Photo by Daniel Bernard on Unsplash

i.

As far as Nina and Kiki know, the first time I met their Father was at the Bakery.

It was easy to assume, as Ryohei wasn’t exactly the most sociable person, and most of the few people he did know were Bakery regulars. In some way, it was the truth.

But it wasn’t the whole truth.

They were far too young for the truth now, and even if they hadn’t been - Whenever I thought of that rainy night, a cold stone of compressed feeling sinks into the back of my throat. I avert my eyes, trying to calm myself, trying to make myself speak around it.

“Don’t be ashamed.” Ryohei’s voice is deep and low, melding with the fragrant spring shower outside the window.

The night is blue so dark, it’s purple. His long arms are circled around me, warmth seeping through his faded tee shirt.

I shift awkwardly, still reeling from the warmth of his skin on mine even after all of this time.

“It was a long time ago now.”

“Yeah, but - ”

He threaded his fingers through my hair, gently massaging circles on my scalp. “Stop that. I can’t think when you do that.”

“Don’t then.”

“I wish I could,” I huff, but the chill has poisoned my dreams. “But, I just keep thinking. What if - what if you hadn’t - what if I hadn’t - ”

What if I hadn’t stood there, snuffling and freezing and looking down into the dark, wet hair slapping and whipping in the wind. Their voices became one with the whistling of the wind, hissing, disappointment - failure - coward! You can’t even ki -

His large hand runs down my back, too soothing and too warm. “But I did.”

ii.

“Where are you going?"

"Uhhhhh,”

My eyes trail off with my voice before falling back to Ryohei.

“Home?”

“Why?”

“Why?” My brows furrow. “What do you mean why? Because I live there?”
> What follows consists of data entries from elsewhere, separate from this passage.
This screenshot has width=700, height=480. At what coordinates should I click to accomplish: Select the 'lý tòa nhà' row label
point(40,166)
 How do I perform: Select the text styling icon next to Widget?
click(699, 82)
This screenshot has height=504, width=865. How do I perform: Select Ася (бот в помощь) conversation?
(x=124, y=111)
“If you’re just going to eat takeout in the dark - ”

“You don’t have to be a dick about it,” I grumble. Ryohei nudges open the door behind the counter, making the “Staff Only” sign, a pale color with the words written in neat and loopy cursive, swing on the nail. Gold light leaks through the crack, a gapped line that splits my figure in half.

“Just eat here.” He says.

I shrivel, swallowing nothing. "I wouldn’t want to impose.”
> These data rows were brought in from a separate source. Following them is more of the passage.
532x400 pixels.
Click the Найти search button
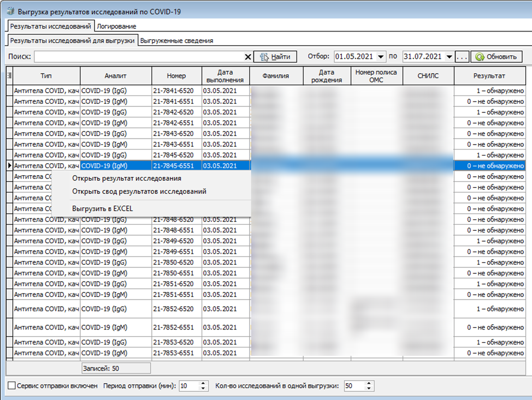[x=275, y=57]
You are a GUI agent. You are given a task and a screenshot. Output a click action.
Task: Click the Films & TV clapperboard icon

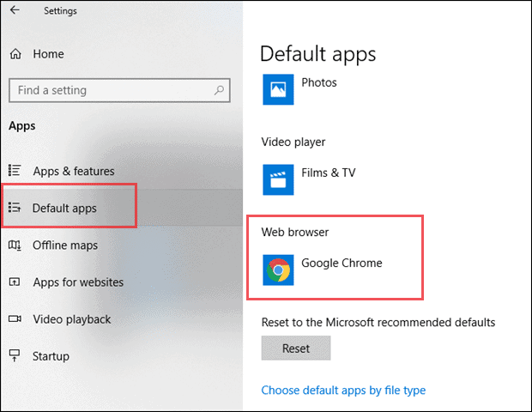pyautogui.click(x=278, y=179)
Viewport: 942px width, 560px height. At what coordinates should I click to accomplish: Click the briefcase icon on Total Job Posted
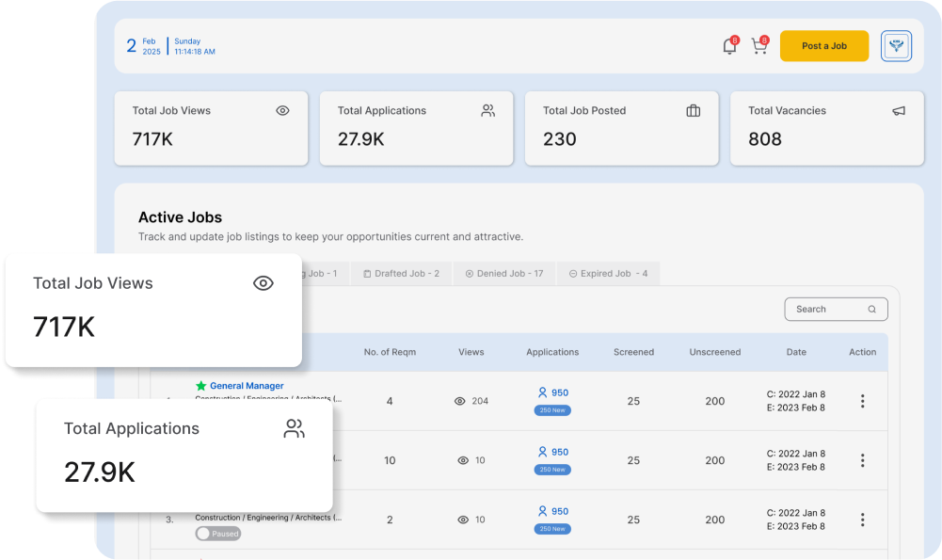coord(694,111)
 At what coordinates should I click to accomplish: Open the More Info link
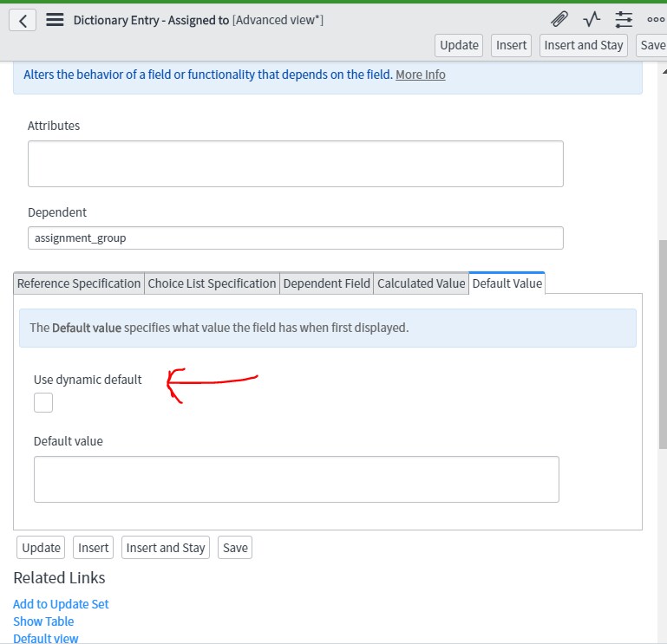421,75
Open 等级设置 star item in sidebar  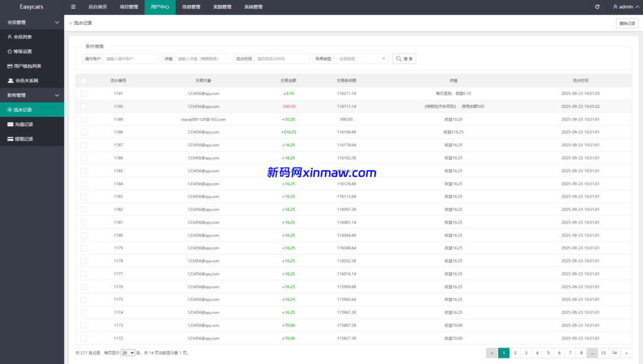[x=23, y=51]
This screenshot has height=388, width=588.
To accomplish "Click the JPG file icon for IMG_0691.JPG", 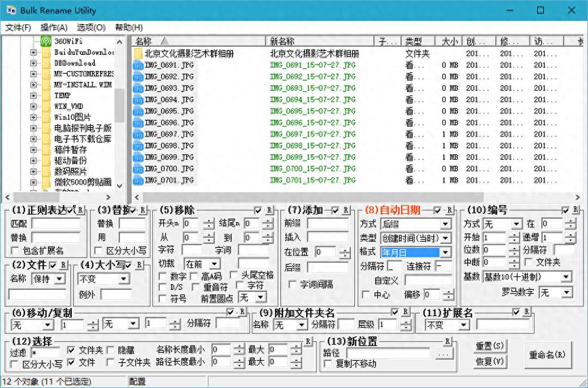I will [138, 66].
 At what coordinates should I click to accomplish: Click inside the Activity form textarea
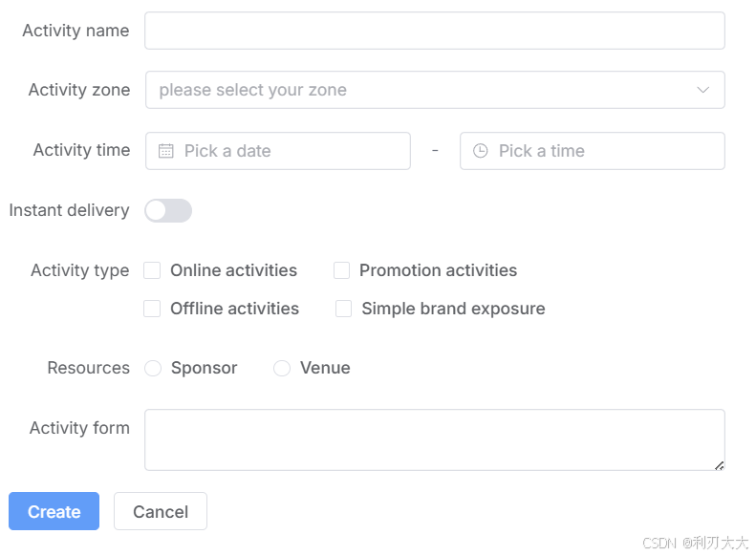click(434, 439)
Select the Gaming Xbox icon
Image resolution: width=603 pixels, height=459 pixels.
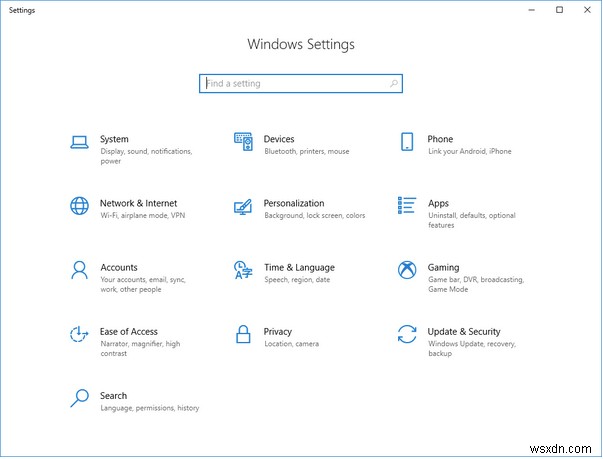point(407,270)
He doesn’t turn back around. “If you were, I wouldn’t have offered.”

I slip in behind him.

The kitchen is small, but not in a bad way. More of a cozy way. The cupboards were made out of light wood, and wooden utensils were overflowing in a red bucket bright against the clean white backsplash. The counters were clean, the dishes in the rack dry. Colorful drawings made with love were held up by round magnets on the textured fridge.

Something bubbles on the stove, gurgling softly, it’s rich scent sneaking out of the top with a billowing cloud of moist heat.
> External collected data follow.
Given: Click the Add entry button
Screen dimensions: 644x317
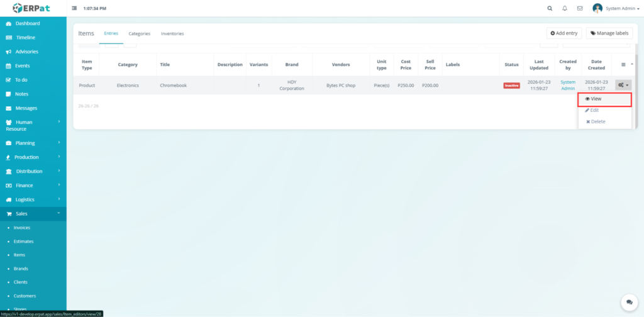Looking at the screenshot, I should (x=564, y=33).
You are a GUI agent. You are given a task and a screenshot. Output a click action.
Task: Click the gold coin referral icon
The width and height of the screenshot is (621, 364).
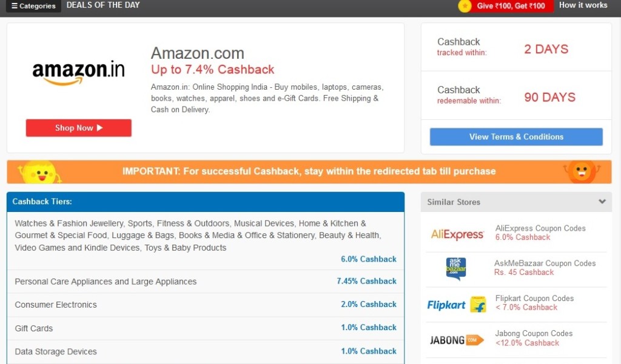(465, 6)
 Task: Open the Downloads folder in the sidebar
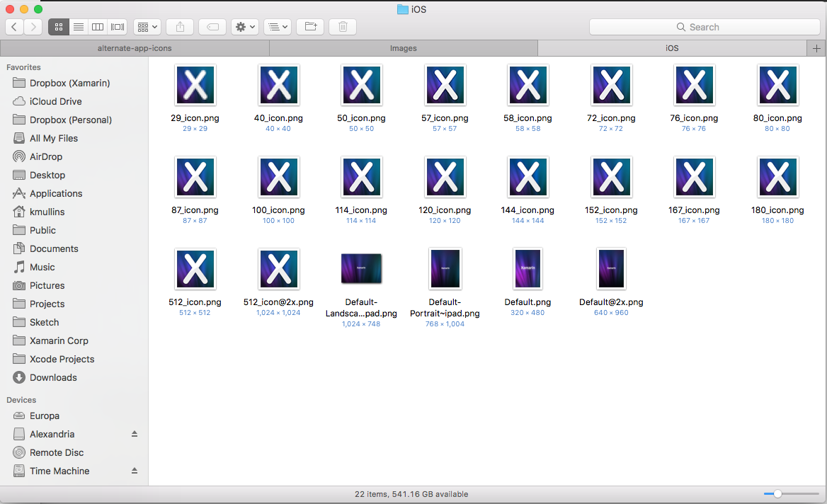pos(52,377)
The kitchen connects to a small living room where a young girl, seated at a wooden table is crouched over her homework, face scrunched and pouting.

She looks up, probably feeling our eyes. “Dad, who’s that?”

“A stray,”

I whirl around to give him a look, but he’s already turned back into the kitchen.

The little girl is trying not to laugh. “Don’t let Dad get to you. He’s just super blunt sometimes,”

“I have a feeling you have to say that a lot,”

“Yeah,” She smiles sheepishly. “But I think it’s super cool, y'know! I’m Nina, by the way!”

iii.

Kiki liked me first.

It made sense, after all - she was younger, and probably didn’t have as many memories of their Mother. Kiki had short hair curled at the edges around her chubby cheeks and eyes that shined curiously at everything around her.

Her little hands would slap the back of my knee.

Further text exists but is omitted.